Credit: Reuters/Tami Chappell
An ambulance transporting Amber Joy Vinson arrives at Emory University Hospital in Atlanta, Georgia October 15, 2014.
Amber Vinson was one of two nurses at a Dallas hospital who had treated Thomas Eric Duncan, a Liberian visiting Texas who died of Ebola on Oct. 8 and was the first patient diagnosed with the virus in the United States.
She was admitted to Emory's hospital for treatment on Oct. 15. The other nurse, Nina Pham, also was declared virus-free last week and left the Maryland hospital where she had been treated.
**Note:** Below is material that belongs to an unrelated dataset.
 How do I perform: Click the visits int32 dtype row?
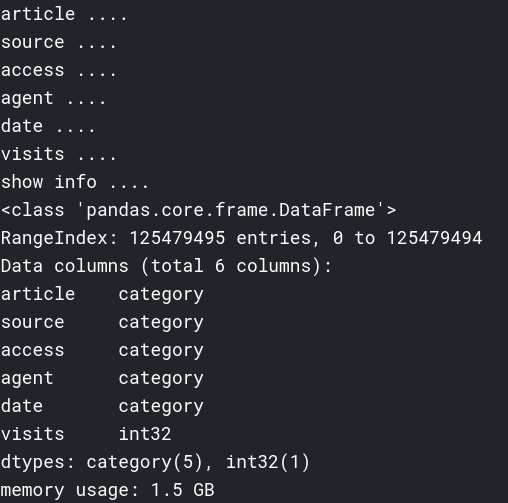pos(86,434)
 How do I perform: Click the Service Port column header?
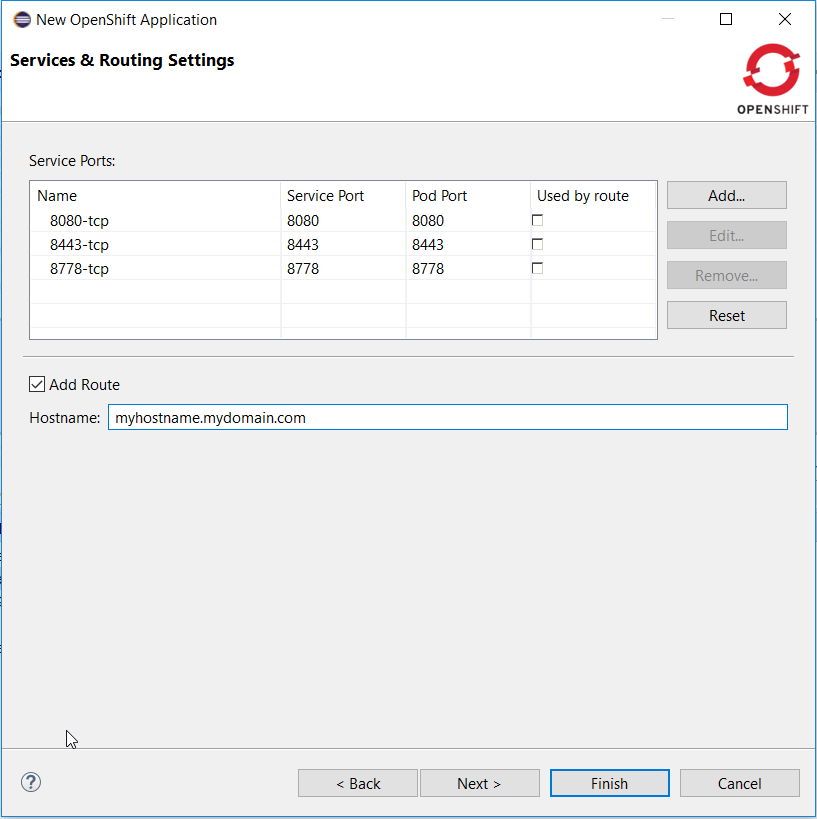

Vinson was due to make a statement at a news conference on Tuesday afternoon.
STATE RESTRICTIONS
The Ebola outbreak has killed nearly 5,000 people since March, the vast majority in West Africa, and cases in the United States have caused alarm with states such as New York and New Jersey ignoring federal advice by introducing their own strict controls.
The U.S. military started isolating soldiers returning from an Ebola response mission in West Africa amid global anxiety about the spread of the virus.
Australia on Monday became the first rich nation to impose a visa ban on the affected countries.
The measures, along with decisions by some U.S. states to impose mandatory quarantines on health workers returning from treating Ebola victims in West Africa, have been assailed by health authorities and the United Nations as extreme.
The top U.S. health official in charge of dealing with Washington's response to Ebola - Dr. Thomas Frieden, director of the U.S. Centers for Disease Control and Prevention (CDC) - warned against turning doctors and nurses who travel to West Africa to tackle Ebola into 'pariahs.'
New Jersey Governor Chris Christie, in an interview on NBC's 'Today' show, defended his state's Ebola policy on Tuesday.
'Asking them to quarantine at home for 21 days unless they're symptomatic I don't think is draconian,' Christie said.
On CNN, Dr. Anthony Fauci, director of the National Institute of Allergy and Infectious Diseases, said on Tuesday new guidelines issued by the CDC set up restrictions for each person that correlate to the degree of exposure to Ebola.
He was referring to revamped federal guidelines for doctors and nurses returning from treating Ebola patients in West Africa that stopped well short of controversial mandatory quarantines being imposed by some U.S. states.
These called for isolation of people at the highest risk for Ebola infection, but would allow most medical workers returning from the three countries at the center of the epidemic to monitor themselves daily and have a health official check in on them, without being isolated.